Mascarpone Cream cheese Mango cake with a white rum custard and home made Italian lady fingers topped with fresh mangoes NO BAKE

Bency Koshy
Bency Koshy|
Last updated on Jan 16th
I am a very experimental person and i love combining cheesecakes and alcohol, the richness of the cheese balanced beautifully against white rum or vodka or brandy you just cannot stop there!
  • Prep Time3Hours
  • Cooking Time60Minutes
  • Serves12people

Recipe Ingredients

  • For the Italian lady fingers. 5 eggs - separated.
  • 2/3 cup sugar divided .
  • 1tsp - vanilla .
  • 1 cup - all purpose flour .
  • 1/4 tsp - salt .
  • 1/3 cup icing sugar.
  • Mascarpone cheese- 500 gms. Cream cheese - 200 grams. Vanilla extract - 1tbsp.
  • Whipped cream - about 4 cups ( i used tropolite so its already sweet hence no extra sugar added here and also the custard is sweet)
  • Mangoes - 3 to 4 ripe, firm and sweet.

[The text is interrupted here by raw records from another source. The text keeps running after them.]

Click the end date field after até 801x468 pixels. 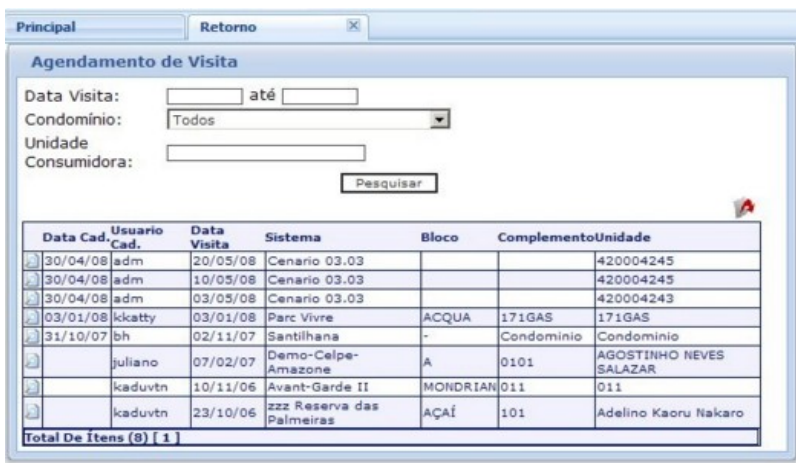click(320, 97)
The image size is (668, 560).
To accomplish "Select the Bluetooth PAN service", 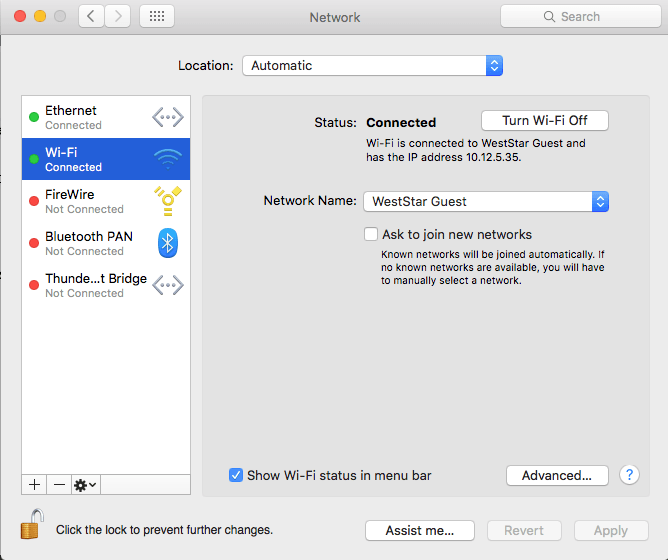I will pos(105,243).
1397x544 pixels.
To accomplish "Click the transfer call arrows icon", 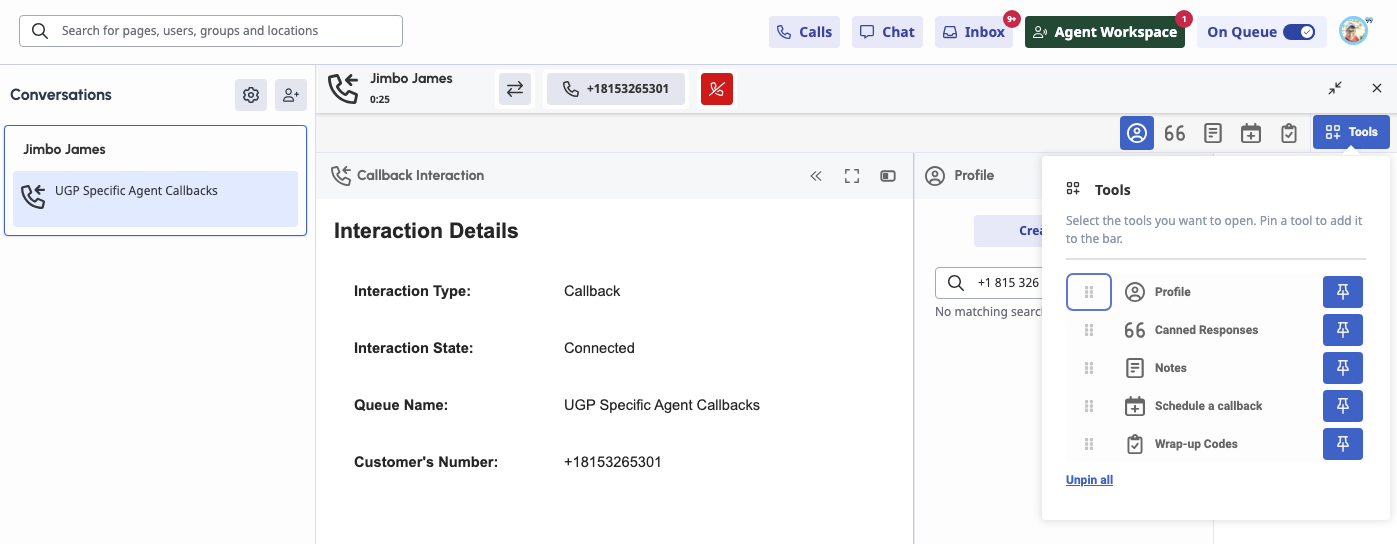I will [x=514, y=89].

A 10inch round cake ring mould.
  • To make the custard you need 3 egg yolks. Fine sugar - 1/3 cup. 2tbsp - white rum. A good pinch of salt.

Recipe Preparation

  1. Make your lady fingers well in advance as it can be stored. Preheat the oven to 130 degree C. Beat the yolks and salt and vanilla with half the sugar till pale.Get on with the egg whites and remaining sugar till stiff peaks. Sift in the flour and combine.
  2. Line your baking trays with baking sheets and pipe the prepared mixture like fingers giving ample space between each as they will rise and expand.
  3. Bake for about 30 minutes or until the biscuits seem firm to touch. This is slow baking and you would want good color and crunch on them. Take them from the oven and dust icing sugar on top while they are still hot. There your Italian lady fingers are ready.
  4. Make your custard. Combine the yolks, sugar, salt and rum on a double boiler whisking till the custard thickens or till the back of the spoon is coated well. Use cling film to cover the custard so the layer doesnt form and leave it in the fridge overnight.
  5. Get your Mascarpone and Cream cheese to room temperature before you start. Beat on high speed till well combined. Add the vanilla and rum custard and whisk.
  6. Fold in the whipped cream cup by cup tasting till you get the desired taste. Make sure you dont add more cream and you lose the taste of the cheese.
  7. Place your ring mould on a cake board or cake stand and begin by placing the lady fingers as the base. Pour half the cheese mixture. Then add a good generous layer of mango slices. Pour the remaining mixture till the brim and even it out with a spatula.
  8. Let it set in the fridge overnight. Next day lift the mould and arrange the lady fingers all around. Top it with fresh mangoes and i added some white chocolate butterflies.